Multiply each coordinate in the answers by 0.35 and round to whole numbers, halves up. Give the part of the data that opens with the line containing "conocer (195, 809)" and closes with the line containing "Comentários (220, 350)", both ends included, keeping every line but the pictures, whether or not it has an answer.

====== SUPPLIED RECORDS

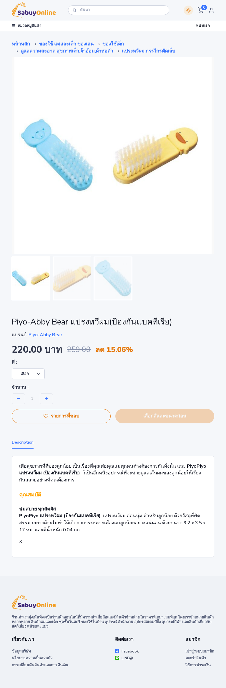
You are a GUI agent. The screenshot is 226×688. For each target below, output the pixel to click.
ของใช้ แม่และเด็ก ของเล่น (66, 44)
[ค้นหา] (118, 10)
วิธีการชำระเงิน (198, 665)
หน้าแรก (203, 25)
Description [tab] (23, 442)
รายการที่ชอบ (61, 416)
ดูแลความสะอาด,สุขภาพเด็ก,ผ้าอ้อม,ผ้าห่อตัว (67, 51)
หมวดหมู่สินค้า (26, 25)
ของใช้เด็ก (113, 44)
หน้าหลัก (21, 44)
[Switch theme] (188, 10)
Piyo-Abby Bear (45, 335)
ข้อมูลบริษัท (21, 651)
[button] (200, 10)
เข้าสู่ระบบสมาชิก (199, 651)
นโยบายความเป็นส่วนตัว (32, 658)
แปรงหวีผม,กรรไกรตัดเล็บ (148, 51)
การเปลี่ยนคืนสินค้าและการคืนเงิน (40, 665)
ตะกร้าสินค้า (195, 658)
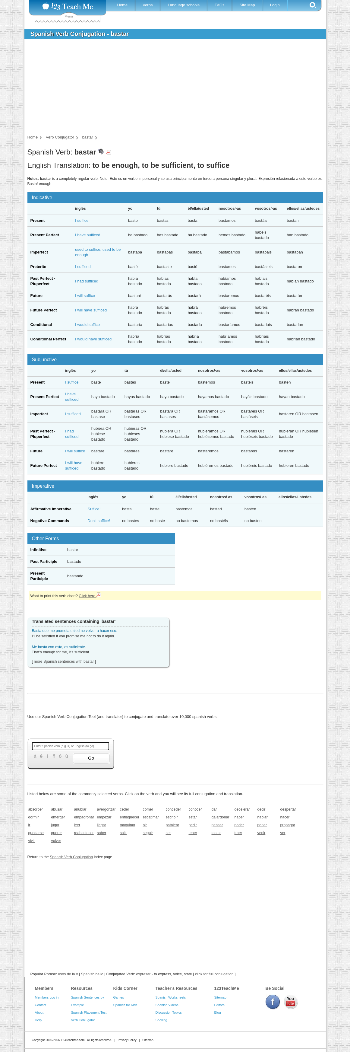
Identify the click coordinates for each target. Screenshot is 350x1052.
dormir (33, 817)
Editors (219, 1005)
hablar (262, 817)
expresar (143, 974)
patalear (172, 825)
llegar (101, 825)
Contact (40, 1005)
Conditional (41, 324)
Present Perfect (44, 235)
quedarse (36, 833)
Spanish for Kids (125, 1005)
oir (145, 825)
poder (239, 825)
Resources (82, 988)
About (39, 1012)
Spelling (161, 1020)
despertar (288, 809)
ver (282, 833)
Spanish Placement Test (89, 1012)
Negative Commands (49, 520)
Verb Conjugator (83, 1020)
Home (122, 5)
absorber (35, 809)
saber (101, 833)
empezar (104, 817)
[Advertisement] (170, 88)
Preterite (38, 266)
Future (36, 295)
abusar (57, 809)
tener (193, 833)
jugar (55, 825)
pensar (217, 825)
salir (123, 833)
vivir (31, 841)
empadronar (83, 817)
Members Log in (47, 997)
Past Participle (44, 561)
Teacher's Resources (176, 988)
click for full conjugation (214, 974)
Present (37, 220)
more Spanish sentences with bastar (64, 661)
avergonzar (106, 809)
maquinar (127, 825)
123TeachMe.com (73, 1040)
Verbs (148, 5)
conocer (195, 809)
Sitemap (220, 997)
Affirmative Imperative (51, 509)
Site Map (247, 5)
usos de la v (68, 974)
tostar (216, 833)
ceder (124, 809)
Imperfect (39, 252)
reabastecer (83, 833)
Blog (217, 1012)
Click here (90, 596)
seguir (148, 833)
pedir (193, 825)
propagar (287, 825)
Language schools (184, 5)
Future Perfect (43, 310)
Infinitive (38, 549)
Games (118, 997)
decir (261, 809)
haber (239, 817)
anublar (80, 809)
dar (214, 809)
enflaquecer (129, 817)
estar (193, 817)
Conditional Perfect (48, 339)
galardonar (220, 817)
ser (168, 833)
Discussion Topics (169, 1012)
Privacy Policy (127, 1040)
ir (29, 825)
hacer (285, 817)
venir (261, 833)
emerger (58, 817)
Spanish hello (92, 974)
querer (56, 833)
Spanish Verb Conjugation (71, 857)
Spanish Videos (167, 1005)
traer (238, 833)
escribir (172, 817)
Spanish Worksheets (171, 997)
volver (56, 841)
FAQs (220, 5)
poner (262, 825)
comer (148, 809)
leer (77, 825)
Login (275, 5)
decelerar (242, 809)
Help (38, 1020)
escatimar (151, 817)
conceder (173, 809)
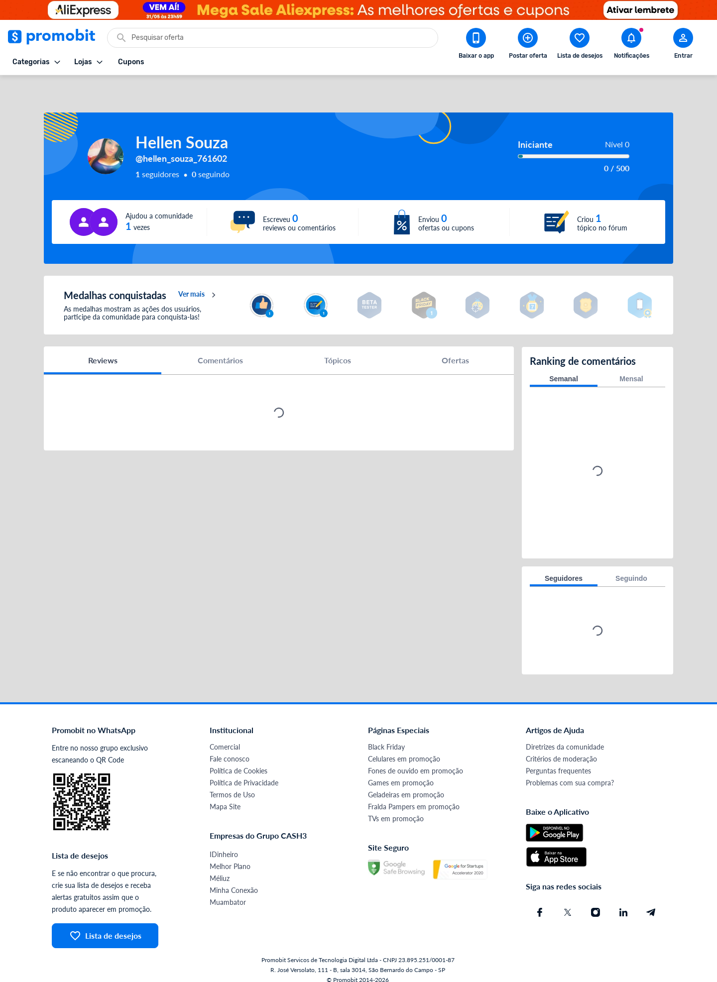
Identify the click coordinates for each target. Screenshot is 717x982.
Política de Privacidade (244, 772)
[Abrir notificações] (631, 45)
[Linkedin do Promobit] (623, 902)
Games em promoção (401, 772)
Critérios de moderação (561, 749)
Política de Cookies (238, 761)
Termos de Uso (232, 784)
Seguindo (631, 568)
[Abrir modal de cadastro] (683, 45)
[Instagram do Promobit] (595, 902)
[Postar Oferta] (528, 45)
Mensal (631, 369)
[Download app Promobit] (476, 45)
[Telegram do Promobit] (651, 902)
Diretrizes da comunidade (565, 737)
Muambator (228, 892)
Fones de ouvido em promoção (415, 761)
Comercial (225, 737)
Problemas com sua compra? (570, 772)
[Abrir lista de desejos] (579, 45)
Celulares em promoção (404, 749)
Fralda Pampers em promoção (414, 796)
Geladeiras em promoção (406, 784)
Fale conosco (229, 749)
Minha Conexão (234, 880)
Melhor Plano (230, 856)
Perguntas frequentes (558, 761)
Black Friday (386, 737)
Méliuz (220, 868)
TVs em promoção (396, 808)
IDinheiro (224, 844)
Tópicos (337, 350)
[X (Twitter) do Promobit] (568, 902)
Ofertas (455, 350)
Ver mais (198, 286)
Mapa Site (225, 796)
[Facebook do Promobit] (540, 902)
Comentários (220, 350)
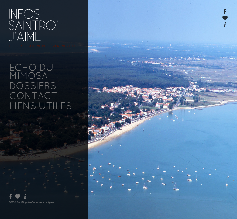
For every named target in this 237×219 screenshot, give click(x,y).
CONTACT (33, 96)
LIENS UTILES (40, 107)
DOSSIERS (32, 86)
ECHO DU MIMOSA (31, 72)
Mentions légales (46, 202)
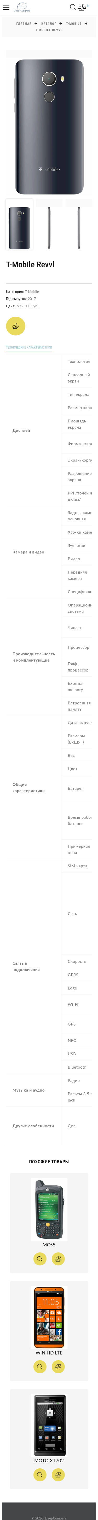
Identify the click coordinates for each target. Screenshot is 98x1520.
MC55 (49, 1244)
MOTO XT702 (49, 1460)
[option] (49, 123)
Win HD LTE (49, 1353)
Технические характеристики (29, 347)
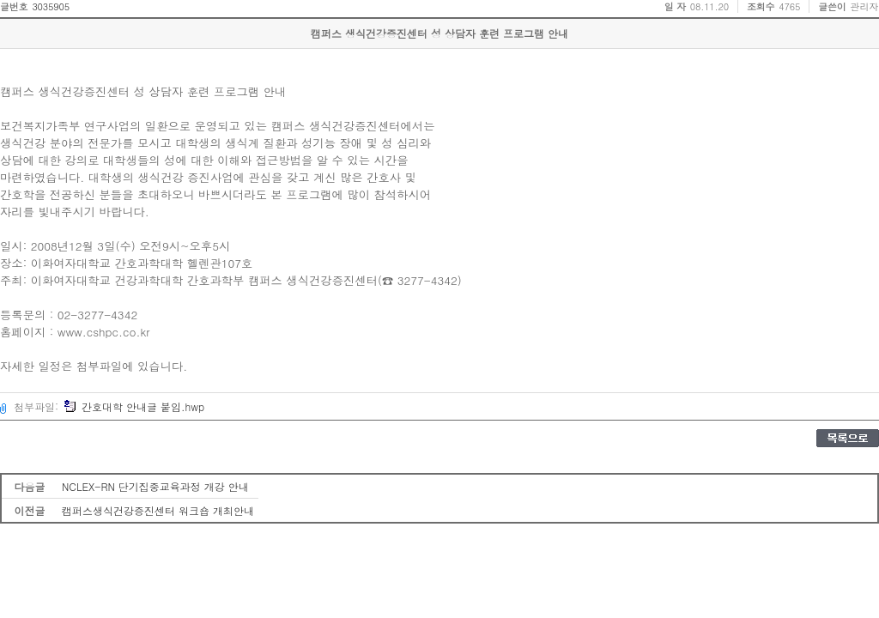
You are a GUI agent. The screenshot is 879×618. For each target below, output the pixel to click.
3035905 (51, 6)
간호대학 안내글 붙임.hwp (134, 406)
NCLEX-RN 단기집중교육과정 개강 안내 (155, 486)
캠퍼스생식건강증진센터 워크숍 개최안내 (158, 510)
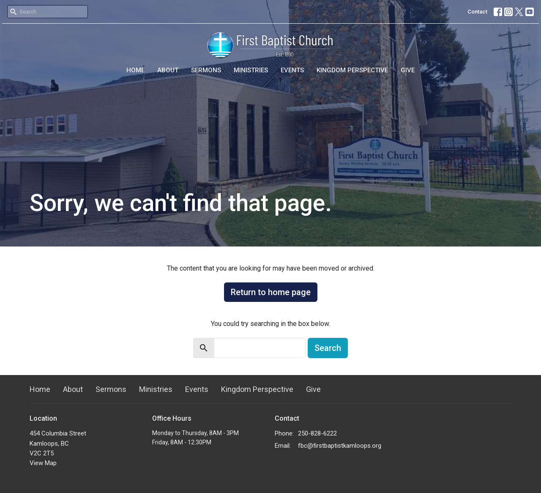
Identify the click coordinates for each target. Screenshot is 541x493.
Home (135, 70)
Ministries (251, 70)
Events (292, 70)
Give (408, 70)
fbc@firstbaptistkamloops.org (339, 445)
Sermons (206, 70)
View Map (43, 463)
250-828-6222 (317, 433)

============

## [RESPONSE TO THE TASK]
conocer (68, 283)
Sitemap (77, 349)
Affirmative Imperative (18, 178)
Site Map (86, 2)
usos de la v (24, 341)
tostar (76, 292)
ceder (43, 283)
Imperfect (14, 88)
reabastecer (29, 292)
Blog (76, 354)
Click here (32, 209)
seguir (52, 292)
pedir (68, 289)
propagar (100, 289)
Language schools (64, 2)
Future Perfect (15, 109)
Infinitive (13, 192)
Games (41, 349)
decir (91, 283)
haber (84, 286)
anublar (28, 283)
dar (75, 283)
enflaquecer (45, 286)
estar (68, 286)
Conditional Perfect (17, 119)
galardonar (77, 286)
ser (59, 292)
Discussion Topics (59, 354)
Privacy Policy (44, 364)
ir (10, 289)
hacer (100, 286)
venir (91, 292)
emerger (20, 286)
Spanish hello (32, 341)
querer (20, 292)
Spanish Verb Conjugation (25, 300)
Spanish Videos (58, 352)
traer (83, 292)
escribir (60, 286)
Spanish Worksheets (60, 349)
volver (20, 294)
FAQs (77, 2)
poner (92, 289)
comer (52, 283)
leer (27, 289)
Login (96, 2)
decelerar (85, 283)
Help (13, 357)
escatimar (53, 286)
conceder (61, 283)
Identify the click coordinates for each target. Screenshot is 717x982.
Política de Privacidade (85, 270)
[Abrir notificações] (221, 16)
[Linkedin do Promobit] (218, 316)
Games em promoção (140, 270)
Critérios de moderação (196, 262)
Política de Cookies (83, 266)
Termos de Uso (81, 274)
Seguindo (221, 199)
[Abrir modal de cadastro] (239, 16)
[Instagram do Promobit] (208, 316)
[Postar Oferta] (185, 16)
Mensal (221, 129)
[Download app Promobit] (167, 16)
[Telegram do Promobit] (228, 316)
Diretrizes da comunidade (198, 258)
Muambator (80, 312)
Fones de ouvido em promoção (145, 266)
Comercial (79, 258)
Problemas com sua compra? (200, 270)
[Abrir lista de desejos] (203, 16)
Celulares em promoção (141, 262)
Fralda Pampers em promoção (145, 279)
Geladeiras em promoção (142, 274)
Fale conosco (80, 262)
Minha Conexão (82, 308)
Melhor Plano (81, 300)
Perguntas frequentes (195, 266)
Black Friday (135, 258)
Méliuz (77, 304)
TVs em promoção (139, 283)
IDinheiro (78, 295)
Tópicos (118, 123)
[X (Twitter) do Promobit] (199, 316)
Ofertas (159, 123)
Ver mais (69, 100)
Mapa Site (79, 279)
[Facebook do Promobit] (189, 316)
Comentários (77, 123)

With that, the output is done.